* **Exercise aim**: Only lines containing the word "computer" belong in the answer; copy each one from the records.

[Collected data entries]
•••

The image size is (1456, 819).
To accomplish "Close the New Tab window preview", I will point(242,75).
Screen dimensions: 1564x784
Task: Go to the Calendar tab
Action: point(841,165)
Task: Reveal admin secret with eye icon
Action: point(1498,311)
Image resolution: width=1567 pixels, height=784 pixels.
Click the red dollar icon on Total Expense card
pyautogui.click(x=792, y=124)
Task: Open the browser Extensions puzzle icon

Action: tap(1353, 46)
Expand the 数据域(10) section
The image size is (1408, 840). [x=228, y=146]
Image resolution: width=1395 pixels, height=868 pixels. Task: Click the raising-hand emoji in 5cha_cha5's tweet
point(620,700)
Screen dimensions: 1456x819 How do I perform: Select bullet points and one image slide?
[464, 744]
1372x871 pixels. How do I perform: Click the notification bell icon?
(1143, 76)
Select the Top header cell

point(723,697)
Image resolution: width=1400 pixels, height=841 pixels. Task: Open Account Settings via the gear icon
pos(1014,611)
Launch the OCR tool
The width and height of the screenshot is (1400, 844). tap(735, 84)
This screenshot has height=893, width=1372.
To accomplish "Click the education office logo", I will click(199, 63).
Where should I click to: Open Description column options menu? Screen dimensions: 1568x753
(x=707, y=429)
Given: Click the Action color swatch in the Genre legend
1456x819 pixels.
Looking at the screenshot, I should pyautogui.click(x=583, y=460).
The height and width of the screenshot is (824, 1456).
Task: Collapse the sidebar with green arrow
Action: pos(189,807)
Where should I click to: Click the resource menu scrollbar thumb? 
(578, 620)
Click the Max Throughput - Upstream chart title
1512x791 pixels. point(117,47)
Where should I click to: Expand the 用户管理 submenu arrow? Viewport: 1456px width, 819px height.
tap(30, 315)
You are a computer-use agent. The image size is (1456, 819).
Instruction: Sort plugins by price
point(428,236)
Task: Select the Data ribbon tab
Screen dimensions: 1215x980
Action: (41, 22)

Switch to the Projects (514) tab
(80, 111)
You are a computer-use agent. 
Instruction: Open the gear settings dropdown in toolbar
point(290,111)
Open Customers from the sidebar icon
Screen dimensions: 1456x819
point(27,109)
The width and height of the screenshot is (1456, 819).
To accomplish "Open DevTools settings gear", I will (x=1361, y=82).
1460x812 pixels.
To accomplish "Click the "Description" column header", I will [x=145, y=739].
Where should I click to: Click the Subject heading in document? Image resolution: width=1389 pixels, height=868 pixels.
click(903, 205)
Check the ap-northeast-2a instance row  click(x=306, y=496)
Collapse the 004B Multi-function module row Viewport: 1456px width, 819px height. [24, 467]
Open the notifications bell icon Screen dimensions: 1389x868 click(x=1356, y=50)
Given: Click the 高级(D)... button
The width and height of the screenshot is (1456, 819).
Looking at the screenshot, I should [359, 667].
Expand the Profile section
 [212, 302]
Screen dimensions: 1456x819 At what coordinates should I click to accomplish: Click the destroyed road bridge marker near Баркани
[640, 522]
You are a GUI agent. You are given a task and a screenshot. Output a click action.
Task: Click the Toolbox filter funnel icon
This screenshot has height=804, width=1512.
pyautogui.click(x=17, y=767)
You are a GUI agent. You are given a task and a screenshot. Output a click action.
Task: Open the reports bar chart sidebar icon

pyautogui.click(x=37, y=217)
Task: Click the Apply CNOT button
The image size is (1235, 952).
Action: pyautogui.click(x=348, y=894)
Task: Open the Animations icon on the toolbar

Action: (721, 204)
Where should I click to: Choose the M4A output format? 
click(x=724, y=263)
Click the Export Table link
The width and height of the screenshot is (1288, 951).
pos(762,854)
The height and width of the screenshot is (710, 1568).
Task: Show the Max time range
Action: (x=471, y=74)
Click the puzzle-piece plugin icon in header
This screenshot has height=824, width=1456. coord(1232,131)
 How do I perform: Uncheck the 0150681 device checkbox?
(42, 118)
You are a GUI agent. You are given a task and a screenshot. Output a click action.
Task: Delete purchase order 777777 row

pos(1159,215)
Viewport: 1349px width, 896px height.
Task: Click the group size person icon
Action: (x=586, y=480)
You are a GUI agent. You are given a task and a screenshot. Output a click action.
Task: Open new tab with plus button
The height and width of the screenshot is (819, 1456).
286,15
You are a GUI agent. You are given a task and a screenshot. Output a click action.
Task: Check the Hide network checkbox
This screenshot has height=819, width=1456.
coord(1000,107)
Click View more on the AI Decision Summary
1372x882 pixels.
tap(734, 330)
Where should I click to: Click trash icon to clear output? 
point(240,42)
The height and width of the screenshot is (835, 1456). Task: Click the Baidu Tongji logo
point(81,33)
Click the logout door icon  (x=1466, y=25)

•••

* **Response box**:
You are a computer-use agent. The image size is (1456, 819).
You are a computer-use agent. 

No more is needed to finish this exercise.